[NVPTX] Bugfix: fix ODR issues in NVPTXSubtarget

gonzalobg · gonzalobg · commit c29b1aa2cf98 · 2024-07-11T19:10:57.000+02:00
diff --git a/llvm/lib/Target/NVPTX/NVPTXISelDAGToDAG.cpp b/llvm/lib/Target/NVPTX/NVPTXISelDAGToDAG.cpp
@@ -705,12 +705,8 @@ static unsigned int getCodeMemorySemantic(MemSDNode *N,
   AtomicOrdering Ordering = N->getSuccessOrdering();
   auto CodeAddrSpace = getCodeAddrSpace(N);
 
-  // Supports relaxed, acquire, release, weak:
-  bool hasAtomics =
-      Subtarget->getPTXVersion() >= 60 && Subtarget->getSmVersion() >= 70;
-  // Supports mmio:
-  bool hasRelaxedMMIO =
-      Subtarget->getPTXVersion() >= 82 && Subtarget->getSmVersion() >= 70;
+  bool HasMemoryOrdering = Subtarget->hasMemoryOrdering();
+  bool HasRelaxedMMIO = Subtarget->hasRelaxedMMIO();
 
   // TODO: lowering for SequentiallyConsistent Operations: for now, we error.
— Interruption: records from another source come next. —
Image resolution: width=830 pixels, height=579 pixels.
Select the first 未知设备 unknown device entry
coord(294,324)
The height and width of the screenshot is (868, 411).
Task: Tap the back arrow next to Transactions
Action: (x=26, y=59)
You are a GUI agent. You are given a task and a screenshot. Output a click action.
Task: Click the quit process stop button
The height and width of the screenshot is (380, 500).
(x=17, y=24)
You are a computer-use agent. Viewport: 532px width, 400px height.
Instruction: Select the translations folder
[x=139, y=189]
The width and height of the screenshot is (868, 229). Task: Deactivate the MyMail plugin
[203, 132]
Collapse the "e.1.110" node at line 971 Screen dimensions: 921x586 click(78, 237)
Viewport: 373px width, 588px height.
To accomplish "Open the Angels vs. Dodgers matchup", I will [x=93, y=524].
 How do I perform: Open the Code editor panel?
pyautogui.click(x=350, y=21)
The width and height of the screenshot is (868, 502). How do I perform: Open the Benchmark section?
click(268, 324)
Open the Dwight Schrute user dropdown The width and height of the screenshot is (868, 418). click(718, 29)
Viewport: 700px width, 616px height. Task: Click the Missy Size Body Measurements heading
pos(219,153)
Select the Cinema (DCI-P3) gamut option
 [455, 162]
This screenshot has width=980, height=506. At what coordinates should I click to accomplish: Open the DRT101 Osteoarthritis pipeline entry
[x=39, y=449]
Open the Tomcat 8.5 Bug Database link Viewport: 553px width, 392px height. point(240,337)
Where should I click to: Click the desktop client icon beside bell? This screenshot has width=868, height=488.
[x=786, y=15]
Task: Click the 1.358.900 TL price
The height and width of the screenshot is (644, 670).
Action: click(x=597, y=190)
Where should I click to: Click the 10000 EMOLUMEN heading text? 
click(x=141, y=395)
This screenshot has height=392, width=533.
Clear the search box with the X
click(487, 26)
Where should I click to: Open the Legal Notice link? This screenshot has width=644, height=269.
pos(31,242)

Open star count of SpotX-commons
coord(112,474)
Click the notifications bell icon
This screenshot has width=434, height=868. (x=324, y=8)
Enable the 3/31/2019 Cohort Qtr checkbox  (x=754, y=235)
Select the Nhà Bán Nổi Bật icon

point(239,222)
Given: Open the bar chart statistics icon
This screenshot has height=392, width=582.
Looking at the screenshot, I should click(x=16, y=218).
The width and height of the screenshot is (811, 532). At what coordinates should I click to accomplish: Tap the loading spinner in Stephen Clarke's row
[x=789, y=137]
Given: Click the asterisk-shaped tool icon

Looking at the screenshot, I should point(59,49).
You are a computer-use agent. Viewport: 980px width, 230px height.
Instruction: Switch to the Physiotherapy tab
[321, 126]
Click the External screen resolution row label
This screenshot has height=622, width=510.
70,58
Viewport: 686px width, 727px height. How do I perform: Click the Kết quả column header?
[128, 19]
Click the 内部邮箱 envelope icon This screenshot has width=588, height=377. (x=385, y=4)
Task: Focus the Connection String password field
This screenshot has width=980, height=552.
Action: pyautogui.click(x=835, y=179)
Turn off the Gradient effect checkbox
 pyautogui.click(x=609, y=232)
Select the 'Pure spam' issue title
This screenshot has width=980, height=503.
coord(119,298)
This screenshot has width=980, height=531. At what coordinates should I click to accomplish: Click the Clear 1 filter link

   // TODO: lowering for AcquireRelease Operations: for now, we error.
@@ -756,7 +752,7 @@ static unsigned int getCodeMemorySemantic(MemSDNode *N,
   //      sm_60 and older.
   if (!(Ordering == AtomicOrdering::NotAtomic ||
         Ordering == AtomicOrdering::Monotonic) &&
-      !hasAtomics) {
+      !HasMemoryOrdering) {
     SmallString<256> Msg;
     raw_svector_ostream OS(Msg);
     OS << "PTX does not support \"atomic\" for orderings different than"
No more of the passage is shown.